> [What is needed] The reply should hold every line of the data, unchanged and complete.

> [Data for the task]

+ + + +

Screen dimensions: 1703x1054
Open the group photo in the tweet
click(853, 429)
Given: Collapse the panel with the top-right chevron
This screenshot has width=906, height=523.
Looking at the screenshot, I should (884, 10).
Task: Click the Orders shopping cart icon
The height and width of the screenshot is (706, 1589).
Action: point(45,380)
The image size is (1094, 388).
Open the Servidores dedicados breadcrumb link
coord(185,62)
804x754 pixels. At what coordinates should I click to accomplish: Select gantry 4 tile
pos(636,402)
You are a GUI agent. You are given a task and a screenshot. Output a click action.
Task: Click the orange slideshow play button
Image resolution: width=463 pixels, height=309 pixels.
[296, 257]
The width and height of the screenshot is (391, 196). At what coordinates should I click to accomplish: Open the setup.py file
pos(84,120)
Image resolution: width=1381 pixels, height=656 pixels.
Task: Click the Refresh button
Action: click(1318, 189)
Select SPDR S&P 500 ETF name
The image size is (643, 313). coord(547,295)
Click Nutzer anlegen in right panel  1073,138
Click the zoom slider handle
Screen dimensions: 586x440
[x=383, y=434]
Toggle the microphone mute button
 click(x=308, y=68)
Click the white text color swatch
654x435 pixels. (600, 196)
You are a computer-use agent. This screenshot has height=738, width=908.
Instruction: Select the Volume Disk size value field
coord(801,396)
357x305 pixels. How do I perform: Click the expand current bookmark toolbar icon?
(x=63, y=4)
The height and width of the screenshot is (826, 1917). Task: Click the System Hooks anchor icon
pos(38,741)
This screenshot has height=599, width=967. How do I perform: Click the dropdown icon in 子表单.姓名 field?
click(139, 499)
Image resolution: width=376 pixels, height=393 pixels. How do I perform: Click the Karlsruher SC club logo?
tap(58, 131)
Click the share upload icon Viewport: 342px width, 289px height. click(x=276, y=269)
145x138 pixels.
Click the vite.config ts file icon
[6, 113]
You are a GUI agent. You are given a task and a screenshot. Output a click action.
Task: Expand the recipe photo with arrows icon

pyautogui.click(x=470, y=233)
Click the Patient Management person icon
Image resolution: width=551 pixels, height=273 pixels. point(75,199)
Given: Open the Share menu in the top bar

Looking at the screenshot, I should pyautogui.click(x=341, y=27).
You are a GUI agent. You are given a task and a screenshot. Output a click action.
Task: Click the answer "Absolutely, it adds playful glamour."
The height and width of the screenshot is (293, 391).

+ + + +

> [Written solution]
Screen dimensions: 1703x1054
Open the group photo in the tweet
click(853, 429)
Given: Collapse the panel with the top-right chevron
This screenshot has width=906, height=523.
Looking at the screenshot, I should (884, 10).
Task: Click the Orders shopping cart icon
The height and width of the screenshot is (706, 1589).
Action: point(45,380)
The image size is (1094, 388).
Open the Servidores dedicados breadcrumb link
coord(185,62)
804x754 pixels. At what coordinates should I click to accomplish: Select gantry 4 tile
pos(636,402)
You are a GUI agent. You are given a task and a screenshot. Output a click action.
Task: Click the orange slideshow play button
Image resolution: width=463 pixels, height=309 pixels.
[296, 257]
The width and height of the screenshot is (391, 196). At what coordinates should I click to accomplish: Open the setup.py file
pos(84,120)
Image resolution: width=1381 pixels, height=656 pixels.
Task: Click the Refresh button
Action: click(1318, 189)
Select SPDR S&P 500 ETF name
The image size is (643, 313). coord(547,295)
Click Nutzer anlegen in right panel  1073,138
Click the zoom slider handle
Screen dimensions: 586x440
[x=383, y=434]
Toggle the microphone mute button
 click(x=308, y=68)
Click the white text color swatch
654x435 pixels. (600, 196)
You are a computer-use agent. This screenshot has height=738, width=908.
Instruction: Select the Volume Disk size value field
coord(801,396)
357x305 pixels. How do I perform: Click the expand current bookmark toolbar icon?
(x=63, y=4)
The height and width of the screenshot is (826, 1917). Task: Click the System Hooks anchor icon
pos(38,741)
This screenshot has height=599, width=967. How do I perform: Click the dropdown icon in 子表单.姓名 field?
click(139, 499)
Image resolution: width=376 pixels, height=393 pixels. How do I perform: Click the Karlsruher SC club logo?
tap(58, 131)
Click the share upload icon Viewport: 342px width, 289px height. click(x=276, y=269)
145x138 pixels.
Click the vite.config ts file icon
[6, 113]
You are a GUI agent. You are given a task and a screenshot. Output a click action.
Task: Expand the recipe photo with arrows icon

pyautogui.click(x=470, y=233)
Click the Patient Management person icon
Image resolution: width=551 pixels, height=273 pixels. point(75,199)
Given: Open the Share menu in the top bar

Looking at the screenshot, I should pyautogui.click(x=341, y=27).
You are a GUI agent. You are given a task and a screenshot. Output a click action.
Task: Click the answer "Absolutely, it adds playful glamour."
The height and width of the screenshot is (293, 391).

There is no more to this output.